男は虎之介の言葉に、一度だけ頷いて銃を上に向けもう片方の手で胸ポケットから手帳を取り出す。
「挨拶が遅れた。イーストブロック管轄のデリック・モーガン。出身はサウス・ブロックのファンク・シティ。階級は警部補だ」
「――まあいいや。それでデリック警部補サマ。私たちは手持ちが三十万なんだけど」
レイチェルは財布を取り出そうとジャケットの内ポケットに手を入れる。その瞬間、銃口がもう一度こちらのほうへ向く。
「動くなと言った。あと――俺を買収しようと考えているのならやめておけ」
「あっはは。お金が好きじゃない人っているんだね」
「金は大事だ。けれど俺には妻と子供がいる。情けない姿は見せられない」
なるほど、とレイチェルは両手を上げた。
金で洗い流せない罪がある――レイチェルが強盗に放った言葉よりも説得力があるなと虎之介はその違いに不服ながらも感心する。

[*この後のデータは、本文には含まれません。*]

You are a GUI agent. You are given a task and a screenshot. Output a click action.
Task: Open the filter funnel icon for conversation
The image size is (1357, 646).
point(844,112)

「それで? 私たちもブタ箱に入れるわけ? 善良で信心深い一般市民を」
「ウソくせえ……」
ウンザリ顔で虎之介が舌を出す。けれどデリックは低く笑う。
「十字架を逆さにしておいて信心深い、か。ひどいジョークだ」
「――あっはは。気付いてた? サングラスだと視線を隠せるから便利だね」
「とにかくだ。協力は感謝するが見逃してやるわけにはいかない」
「協力してもお金を握らしても見逃してくれないわけか……じゃあまさか私の身体をっ!?」
「残念だが君よりうちの家内のほうが魅力的なんでね、無理だ」
「デリック警部補サマは女の扱いがなってないね」
「愛妻家だと言ってもらいたいものだ。どちらにせよあまり反抗的な行動はよしたほうがいい。今なら勾留所に一泊で済むが――逆らうならブタ箱行きだ」
デリックがシニカルな笑みを浮かべ白い歯を見せる。虎之介はレイチェルと視線を合わせると二人して肩をすくめた。